Loss of two of the four α-globin genes (either both on one chromosome cis or one on each trans). Causes a mild hypochromic, microcytic anemia with no or minimal symptoms.

• By itself it causes minimal health issues (often only slight anemia), but cis deletion carriers (common in Asians) have significant risk of a child with Hb Bart's hydrops fetalis if the partner is also cis carrier. Often mistaken for iron deficiency; identifying it prevents unnecessary iron therapy.

• Mild microcytosis (MCV ~70–75) with normal or mildly low hemoglobin (often 11–13 g/dL). Patients are usually asymptomatic. Sometimes detected via newborn screening (transient 5–10% Hb Bart's at birth that disappears later).
• Labs: Iron studies normal. Electrophoresis typically normal (no significant changes in HbA2 or HbF). RBC count may be normal or slightly elevated. Blood smear may show slight hypochromia and occasional target cells.
• Often discovered in evaluation of a mild anemia that doesn't respond to iron. More common in individuals of African (trans deletions) or Southeast Asian (cis deletions) descent.

1. Differentiate from β-thalassemia trait: in α-thalassemia trait, HbA2 is normal (in β-trait, HbA2 is high). Family studies can help (Africans often have trans α-thalassemia, which generally poses less risk to offspring than cis).
2. Genetic testing is definitive if needed (DNA analysis for α-globin gene deletions), especially in prenatal context. If a patient is a cis deletion carrier, test the partner to assess hydrops risk.
3. No specific therapy required for the mild anemia. Avoid iron unless deficient. Ensure patients (especially those with cis mutations) understand the risk of hydrops fetalis in offspring if partner is also a carrier.

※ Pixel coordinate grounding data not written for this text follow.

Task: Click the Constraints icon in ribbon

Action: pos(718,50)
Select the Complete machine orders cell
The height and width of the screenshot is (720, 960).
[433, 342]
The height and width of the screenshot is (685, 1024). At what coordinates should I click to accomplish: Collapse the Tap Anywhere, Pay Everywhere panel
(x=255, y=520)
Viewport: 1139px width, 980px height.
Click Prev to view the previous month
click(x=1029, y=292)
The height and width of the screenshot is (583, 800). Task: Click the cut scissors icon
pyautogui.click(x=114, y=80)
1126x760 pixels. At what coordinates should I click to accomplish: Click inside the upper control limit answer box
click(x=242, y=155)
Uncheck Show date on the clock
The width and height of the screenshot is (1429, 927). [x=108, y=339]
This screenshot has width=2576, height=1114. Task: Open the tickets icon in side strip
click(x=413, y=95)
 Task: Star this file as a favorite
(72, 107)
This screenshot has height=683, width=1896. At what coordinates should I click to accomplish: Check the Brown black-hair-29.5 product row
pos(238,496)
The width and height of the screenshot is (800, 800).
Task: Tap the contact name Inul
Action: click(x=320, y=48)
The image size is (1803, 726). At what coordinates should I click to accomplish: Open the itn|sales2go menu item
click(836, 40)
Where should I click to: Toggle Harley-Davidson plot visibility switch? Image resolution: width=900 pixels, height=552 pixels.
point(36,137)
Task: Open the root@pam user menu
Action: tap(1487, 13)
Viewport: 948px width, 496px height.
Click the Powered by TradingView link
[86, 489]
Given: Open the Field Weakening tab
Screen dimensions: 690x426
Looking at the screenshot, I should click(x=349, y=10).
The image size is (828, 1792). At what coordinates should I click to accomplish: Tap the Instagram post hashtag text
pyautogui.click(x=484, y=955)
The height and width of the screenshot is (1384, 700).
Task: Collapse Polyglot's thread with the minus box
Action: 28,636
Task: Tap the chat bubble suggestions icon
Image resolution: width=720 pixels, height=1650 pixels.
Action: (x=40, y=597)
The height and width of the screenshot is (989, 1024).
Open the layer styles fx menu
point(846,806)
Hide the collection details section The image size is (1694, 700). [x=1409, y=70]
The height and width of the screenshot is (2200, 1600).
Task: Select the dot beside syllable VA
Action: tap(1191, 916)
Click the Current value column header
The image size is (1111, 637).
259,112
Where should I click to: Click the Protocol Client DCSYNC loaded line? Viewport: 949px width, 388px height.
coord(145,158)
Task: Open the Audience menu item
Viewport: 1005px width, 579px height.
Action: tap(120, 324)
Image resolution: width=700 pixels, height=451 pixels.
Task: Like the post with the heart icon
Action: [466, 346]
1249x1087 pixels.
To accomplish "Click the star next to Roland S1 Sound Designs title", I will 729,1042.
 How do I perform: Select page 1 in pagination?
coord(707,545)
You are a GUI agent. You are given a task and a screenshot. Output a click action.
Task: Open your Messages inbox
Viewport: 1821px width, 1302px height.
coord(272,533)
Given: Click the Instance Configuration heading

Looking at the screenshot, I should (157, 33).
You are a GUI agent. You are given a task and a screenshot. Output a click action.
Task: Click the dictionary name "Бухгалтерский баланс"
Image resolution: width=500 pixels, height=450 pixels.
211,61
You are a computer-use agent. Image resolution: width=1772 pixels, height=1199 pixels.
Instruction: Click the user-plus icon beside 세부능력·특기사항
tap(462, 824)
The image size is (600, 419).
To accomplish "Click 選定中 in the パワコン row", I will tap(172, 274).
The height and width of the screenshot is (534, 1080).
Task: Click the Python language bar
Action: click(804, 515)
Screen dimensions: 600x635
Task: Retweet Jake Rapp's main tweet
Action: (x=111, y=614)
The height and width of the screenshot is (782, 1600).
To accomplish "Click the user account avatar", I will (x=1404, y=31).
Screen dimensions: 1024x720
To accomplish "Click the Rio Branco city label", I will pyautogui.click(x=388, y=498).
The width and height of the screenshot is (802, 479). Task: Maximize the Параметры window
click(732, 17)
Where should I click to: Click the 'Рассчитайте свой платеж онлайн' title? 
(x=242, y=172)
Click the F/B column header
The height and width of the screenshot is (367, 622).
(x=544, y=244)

1. No treatment needed for anemia itself (it's very mild). Advise folate-rich diet or supplementation if any hemolysis (though significant hemolysis is not typical in trait).
2. Avoid unnecessary iron supplements (can cause overload). Monitor during pregnancy as anemia may slightly worsen; treat with transfusion only if absolutely needed (rare).
3. Key management is genetic counseling: if both parents have α-thalassemia trait (especially cis type), offer prenatal diagnosis (CVS or amniocentesis) to detect hydrops fetalis early.

• In African populations, α-thalassemia trait is often trans (α-/α-), which doesn't cause hydrops in offspring (child would just have trait). In Southeast Asians, trait is often cis (–/αα), so two cis carriers can have a hydrops baby.
• If microcytosis is present but electrophoresis is normal, think α-thalassemia trait (especially if iron is normal).
• On newborn screening, 5–15% Hb Bart's can be seen in α-thalassemia trait, but disappears after infancy as beta chains take over.

• Two potential cis-carrier parents (Southeast Asian descent) planning children — urgent need for genetic counseling and prenatal testing to prevent unrecognized hydrops fetalis.
• If a patient with trait shows unexpectedly severe anemia or hemolysis, look for an additional problem (e.g., coexistent iron deficiency or G6PD deficiency) — trait alone shouldn't cause severe anemia.

1. Microcytosis + normal iron + normal electrophoresis → suspect α-thalassemia trait.
2. If confirmation needed (e.g., for prenatal planning), do DNA analysis for α-globin gene deletions.
3. Identify if deletion is cis or trans (family/ethnic background helps): if cis, test partner. If both cis → offer invasive prenatal testing for each pregnancy.
4. Otherwise, routine care; monitor CBC periodically. Ensure appropriate counseling and avoid unwarranted iron therapy.

• An otherwise healthy 30-year-old African-American man has a mild microcytic anemia (Hb 12) with normal iron and normal electrophoresis → α-thalassemia trait (trans).
• A pregnant Southeast Asian woman is found to have microcytic anemia with normal iron and normal electrophoresis; her husband has the same → α-thalassemia trait (likely cis) in both, high risk of Hb Bart's hydrops fetalis.